Devastated, he scanned the flat roofs above and saw a sniper edging back behind a pile of plastic chairs before turning and half crawling towards the adjoining building.
Basilios glanced around the doorway, telling himself that he would mourn the boy later. Those townsmen who hadn’t fled were dead or dying. There was nothing to be done except to try to survive and then join up with the women and children in the hills. Perhaps I will be able to lead them to safety? he thought.
They couldn’t return to the town, that was for sure.

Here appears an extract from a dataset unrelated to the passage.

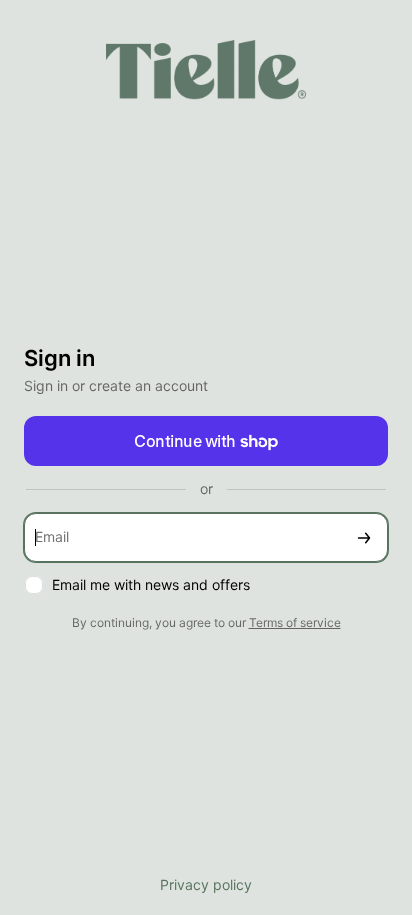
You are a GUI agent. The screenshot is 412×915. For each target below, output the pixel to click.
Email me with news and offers (151, 584)
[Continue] (364, 537)
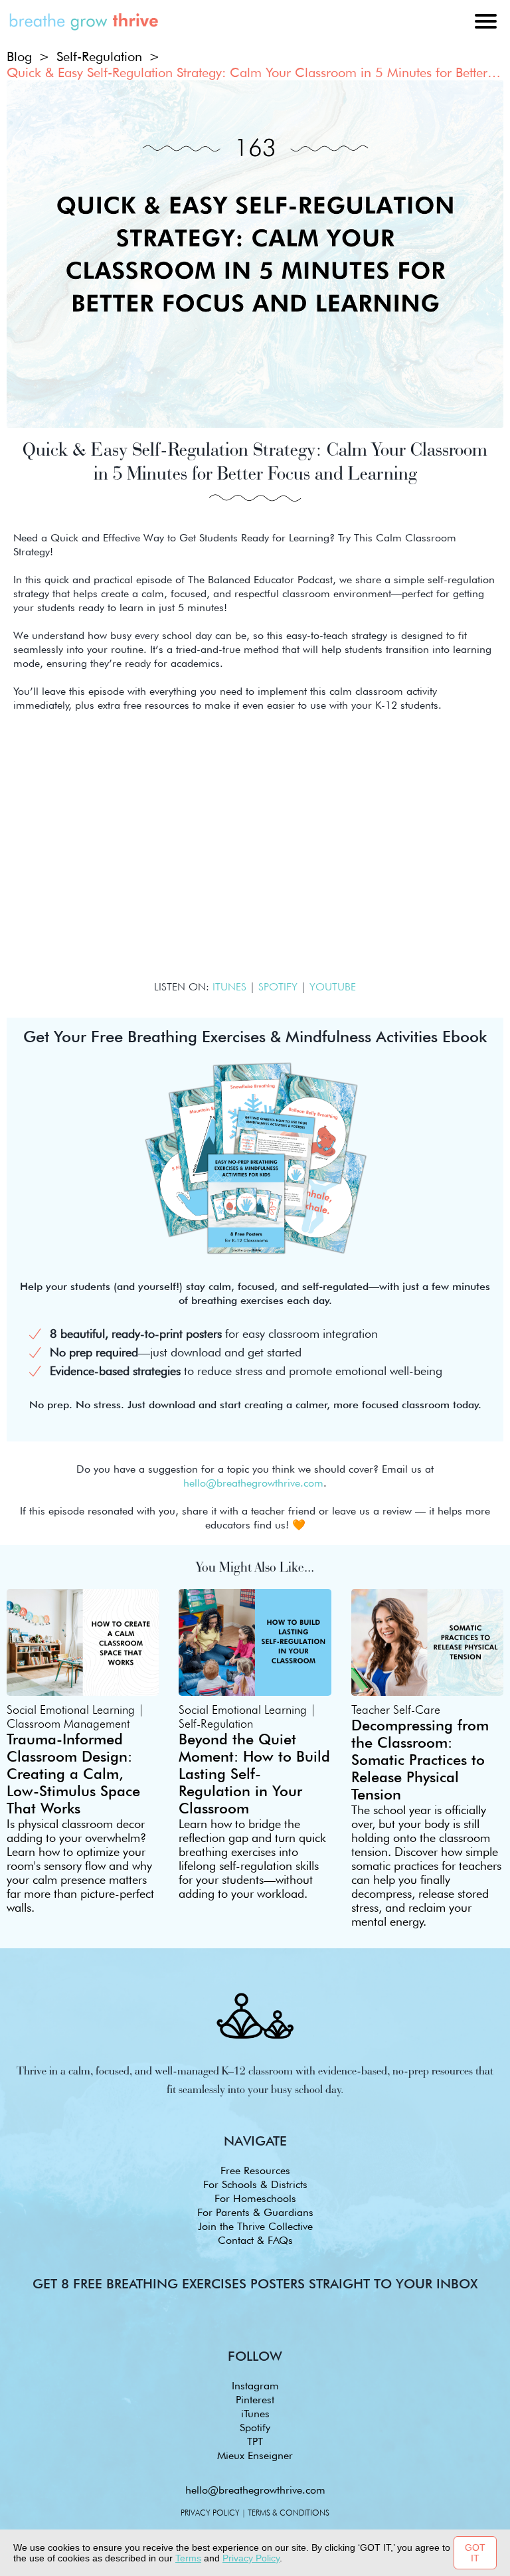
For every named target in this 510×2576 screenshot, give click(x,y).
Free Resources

In those towns and villages where the Sunni Islamists had taken control, it’d been a liberation that had turned into a religiously-motivated occupation. People received forty lashes for stealing, and teenagers were beheaded for voicing a barely inappropriate reference to the Prophet. Sharia law had been imposed with a dogmatic ferocity. He didn’t want to imagine what it would be like for a Christian town.
Move, he thought. Keep moving or die.
Twenty minutes later, Pouter emerged onto the sidewalk again, her hips still doing the swinging routine. One of the Russian security detail, a blond guy with sloppy lips and tombstone-grey eyes, who looked as if his mother had substituted breast milk for protein shakes fortified with creatine, held four meringue-coloured paper bags dotted with little lilac flowers.